▶ [To do] Copy out every line below without alteration.

▶ [Data for review]
***

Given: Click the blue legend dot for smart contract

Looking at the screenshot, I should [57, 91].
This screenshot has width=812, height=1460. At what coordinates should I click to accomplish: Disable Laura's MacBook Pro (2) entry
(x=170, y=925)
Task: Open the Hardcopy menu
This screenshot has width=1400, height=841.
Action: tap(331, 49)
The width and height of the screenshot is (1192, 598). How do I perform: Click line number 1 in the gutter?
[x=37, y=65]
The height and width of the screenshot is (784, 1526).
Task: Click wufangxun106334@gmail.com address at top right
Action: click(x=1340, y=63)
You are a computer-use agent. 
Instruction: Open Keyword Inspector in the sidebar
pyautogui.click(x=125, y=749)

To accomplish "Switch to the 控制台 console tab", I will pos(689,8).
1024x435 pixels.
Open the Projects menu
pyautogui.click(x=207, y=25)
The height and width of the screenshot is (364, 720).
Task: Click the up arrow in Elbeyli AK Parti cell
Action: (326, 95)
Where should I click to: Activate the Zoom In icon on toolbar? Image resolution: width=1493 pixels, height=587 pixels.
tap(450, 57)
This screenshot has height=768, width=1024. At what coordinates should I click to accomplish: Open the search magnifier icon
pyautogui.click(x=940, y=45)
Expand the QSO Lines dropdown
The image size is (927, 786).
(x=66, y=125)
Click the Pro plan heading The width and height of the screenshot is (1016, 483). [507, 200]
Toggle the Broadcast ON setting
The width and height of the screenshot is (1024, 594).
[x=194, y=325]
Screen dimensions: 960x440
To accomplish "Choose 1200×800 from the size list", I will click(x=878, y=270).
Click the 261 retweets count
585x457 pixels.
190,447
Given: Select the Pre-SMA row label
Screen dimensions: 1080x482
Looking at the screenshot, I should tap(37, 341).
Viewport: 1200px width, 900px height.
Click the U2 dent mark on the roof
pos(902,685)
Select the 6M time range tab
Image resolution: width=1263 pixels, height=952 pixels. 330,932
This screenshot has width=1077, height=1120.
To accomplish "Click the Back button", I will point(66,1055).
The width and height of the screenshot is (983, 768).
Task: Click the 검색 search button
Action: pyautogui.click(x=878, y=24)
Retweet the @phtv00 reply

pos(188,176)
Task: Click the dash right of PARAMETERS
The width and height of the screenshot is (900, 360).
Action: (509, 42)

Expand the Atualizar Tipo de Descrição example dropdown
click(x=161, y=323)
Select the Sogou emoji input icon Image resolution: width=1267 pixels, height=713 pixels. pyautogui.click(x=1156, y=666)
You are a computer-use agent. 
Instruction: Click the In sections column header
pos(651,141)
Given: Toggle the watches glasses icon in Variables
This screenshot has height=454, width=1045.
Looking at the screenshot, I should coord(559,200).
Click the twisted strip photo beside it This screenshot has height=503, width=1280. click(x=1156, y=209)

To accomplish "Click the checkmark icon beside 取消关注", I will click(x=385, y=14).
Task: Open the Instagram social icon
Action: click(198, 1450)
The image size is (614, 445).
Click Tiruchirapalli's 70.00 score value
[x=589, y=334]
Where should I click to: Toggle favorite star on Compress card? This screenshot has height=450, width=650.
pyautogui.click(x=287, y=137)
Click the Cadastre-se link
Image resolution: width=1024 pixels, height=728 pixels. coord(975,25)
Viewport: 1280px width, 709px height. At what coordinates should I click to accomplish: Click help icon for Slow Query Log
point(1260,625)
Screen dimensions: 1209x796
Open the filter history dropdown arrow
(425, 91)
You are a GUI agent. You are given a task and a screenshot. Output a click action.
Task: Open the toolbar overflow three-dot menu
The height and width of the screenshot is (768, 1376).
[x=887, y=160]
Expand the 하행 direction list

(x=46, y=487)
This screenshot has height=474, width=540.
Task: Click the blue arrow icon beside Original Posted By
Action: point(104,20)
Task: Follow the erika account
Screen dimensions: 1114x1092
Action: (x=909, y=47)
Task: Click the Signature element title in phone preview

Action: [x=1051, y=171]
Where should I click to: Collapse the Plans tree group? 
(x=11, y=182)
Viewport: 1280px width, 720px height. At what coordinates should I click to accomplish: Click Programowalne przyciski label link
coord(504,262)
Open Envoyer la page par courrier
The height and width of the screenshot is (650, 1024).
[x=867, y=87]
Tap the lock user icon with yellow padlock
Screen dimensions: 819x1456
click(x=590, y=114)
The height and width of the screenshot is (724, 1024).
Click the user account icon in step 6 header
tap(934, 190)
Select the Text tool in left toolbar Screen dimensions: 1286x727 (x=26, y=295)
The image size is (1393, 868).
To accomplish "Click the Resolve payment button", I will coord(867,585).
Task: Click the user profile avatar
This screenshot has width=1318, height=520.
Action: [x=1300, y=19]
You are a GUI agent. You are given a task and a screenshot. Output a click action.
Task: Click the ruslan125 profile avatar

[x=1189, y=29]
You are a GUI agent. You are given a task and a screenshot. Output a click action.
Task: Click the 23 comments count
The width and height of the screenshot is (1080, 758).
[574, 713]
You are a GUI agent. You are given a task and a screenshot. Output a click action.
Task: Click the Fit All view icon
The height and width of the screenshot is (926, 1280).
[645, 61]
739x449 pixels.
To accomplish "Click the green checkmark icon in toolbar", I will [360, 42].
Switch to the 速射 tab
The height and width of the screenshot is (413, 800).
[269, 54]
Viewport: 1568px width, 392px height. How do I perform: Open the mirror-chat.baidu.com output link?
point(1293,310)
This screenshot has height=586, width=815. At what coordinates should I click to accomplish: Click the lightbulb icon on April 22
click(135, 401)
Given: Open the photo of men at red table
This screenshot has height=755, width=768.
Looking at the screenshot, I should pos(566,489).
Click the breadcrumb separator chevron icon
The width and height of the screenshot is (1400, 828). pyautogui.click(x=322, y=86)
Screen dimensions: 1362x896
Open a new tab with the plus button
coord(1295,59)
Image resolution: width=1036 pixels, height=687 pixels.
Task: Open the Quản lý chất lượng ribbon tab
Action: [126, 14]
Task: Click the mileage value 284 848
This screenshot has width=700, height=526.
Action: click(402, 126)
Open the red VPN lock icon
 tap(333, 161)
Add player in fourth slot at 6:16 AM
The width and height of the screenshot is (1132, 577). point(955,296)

***

▶ [Task response]
Given: Click the blue legend dot for smart contract

Looking at the screenshot, I should [57, 91].
This screenshot has width=812, height=1460. At what coordinates should I click to accomplish: Disable Laura's MacBook Pro (2) entry
(x=170, y=925)
Task: Open the Hardcopy menu
This screenshot has width=1400, height=841.
Action: tap(331, 49)
The width and height of the screenshot is (1192, 598). How do I perform: Click line number 1 in the gutter?
[x=37, y=65]
The height and width of the screenshot is (784, 1526).
Task: Click wufangxun106334@gmail.com address at top right
Action: click(x=1340, y=63)
You are a computer-use agent. 
Instruction: Open Keyword Inspector in the sidebar
pyautogui.click(x=125, y=749)

To accomplish "Switch to the 控制台 console tab", I will pos(689,8).
1024x435 pixels.
Open the Projects menu
pyautogui.click(x=207, y=25)
The height and width of the screenshot is (364, 720).
Task: Click the up arrow in Elbeyli AK Parti cell
Action: (326, 95)
Where should I click to: Activate the Zoom In icon on toolbar? Image resolution: width=1493 pixels, height=587 pixels.
tap(450, 57)
This screenshot has height=768, width=1024. At what coordinates should I click to accomplish: Open the search magnifier icon
pyautogui.click(x=940, y=45)
Expand the QSO Lines dropdown
The image size is (927, 786).
(x=66, y=125)
Click the Pro plan heading The width and height of the screenshot is (1016, 483). [507, 200]
Toggle the Broadcast ON setting
The width and height of the screenshot is (1024, 594).
[x=194, y=325]
Screen dimensions: 960x440
To accomplish "Choose 1200×800 from the size list", I will click(x=878, y=270).
Click the 261 retweets count
585x457 pixels.
190,447
Given: Select the Pre-SMA row label
Screen dimensions: 1080x482
Looking at the screenshot, I should tap(37, 341).
Viewport: 1200px width, 900px height.
Click the U2 dent mark on the roof
pos(902,685)
Select the 6M time range tab
Image resolution: width=1263 pixels, height=952 pixels. 330,932
This screenshot has width=1077, height=1120.
To accomplish "Click the Back button", I will point(66,1055).
The width and height of the screenshot is (983, 768).
Task: Click the 검색 search button
Action: pyautogui.click(x=878, y=24)
Retweet the @phtv00 reply

pos(188,176)
Task: Click the dash right of PARAMETERS
The width and height of the screenshot is (900, 360).
Action: (509, 42)

Expand the Atualizar Tipo de Descrição example dropdown
click(x=161, y=323)
Select the Sogou emoji input icon Image resolution: width=1267 pixels, height=713 pixels. pyautogui.click(x=1156, y=666)
You are a computer-use agent. 
Instruction: Click the In sections column header
pos(651,141)
Given: Toggle the watches glasses icon in Variables
This screenshot has height=454, width=1045.
Looking at the screenshot, I should coord(559,200).
Click the twisted strip photo beside it This screenshot has height=503, width=1280. click(x=1156, y=209)

To accomplish "Click the checkmark icon beside 取消关注", I will click(x=385, y=14).
Task: Open the Instagram social icon
Action: click(198, 1450)
The image size is (614, 445).
Click Tiruchirapalli's 70.00 score value
[x=589, y=334]
Where should I click to: Toggle favorite star on Compress card? This screenshot has height=450, width=650.
pyautogui.click(x=287, y=137)
Click the Cadastre-se link
Image resolution: width=1024 pixels, height=728 pixels. coord(975,25)
Viewport: 1280px width, 709px height. At what coordinates should I click to accomplish: Click help icon for Slow Query Log
point(1260,625)
Screen dimensions: 1209x796
Open the filter history dropdown arrow
(425, 91)
You are a GUI agent. You are given a task and a screenshot. Output a click action.
Task: Open the toolbar overflow three-dot menu
The height and width of the screenshot is (768, 1376).
[x=887, y=160]
Expand the 하행 direction list

(x=46, y=487)
This screenshot has height=474, width=540.
Task: Click the blue arrow icon beside Original Posted By
Action: point(104,20)
Task: Follow the erika account
Screen dimensions: 1114x1092
Action: (x=909, y=47)
Task: Click the Signature element title in phone preview

Action: [x=1051, y=171]
Where should I click to: Collapse the Plans tree group? 
(x=11, y=182)
Viewport: 1280px width, 720px height. At what coordinates should I click to accomplish: Click Programowalne przyciski label link
coord(504,262)
Open Envoyer la page par courrier
The height and width of the screenshot is (650, 1024).
[x=867, y=87]
Tap the lock user icon with yellow padlock
Screen dimensions: 819x1456
click(x=590, y=114)
The height and width of the screenshot is (724, 1024).
Click the user account icon in step 6 header
tap(934, 190)
Select the Text tool in left toolbar Screen dimensions: 1286x727 (x=26, y=295)
The image size is (1393, 868).
To accomplish "Click the Resolve payment button", I will coord(867,585).
Task: Click the user profile avatar
This screenshot has width=1318, height=520.
Action: [x=1300, y=19]
You are a GUI agent. You are given a task and a screenshot. Output a click action.
Task: Click the ruslan125 profile avatar

[x=1189, y=29]
You are a GUI agent. You are given a task and a screenshot. Output a click action.
Task: Click the 23 comments count
The width and height of the screenshot is (1080, 758).
[574, 713]
You are a GUI agent. You are given a task and a screenshot. Output a click action.
Task: Click the Fit All view icon
The height and width of the screenshot is (926, 1280).
[645, 61]
739x449 pixels.
To accomplish "Click the green checkmark icon in toolbar", I will [360, 42].
Switch to the 速射 tab
The height and width of the screenshot is (413, 800).
[269, 54]
Viewport: 1568px width, 392px height. How do I perform: Open the mirror-chat.baidu.com output link?
point(1293,310)
This screenshot has height=586, width=815. At what coordinates should I click to accomplish: Click the lightbulb icon on April 22
click(135, 401)
Given: Open the photo of men at red table
This screenshot has height=755, width=768.
Looking at the screenshot, I should pos(566,489).
Click the breadcrumb separator chevron icon
The width and height of the screenshot is (1400, 828). pyautogui.click(x=322, y=86)
Screen dimensions: 1362x896
Open a new tab with the plus button
coord(1295,59)
Image resolution: width=1036 pixels, height=687 pixels.
Task: Open the Quản lý chất lượng ribbon tab
Action: [126, 14]
Task: Click the mileage value 284 848
This screenshot has width=700, height=526.
Action: click(402, 126)
Open the red VPN lock icon
 tap(333, 161)
Add player in fourth slot at 6:16 AM
The width and height of the screenshot is (1132, 577). point(955,296)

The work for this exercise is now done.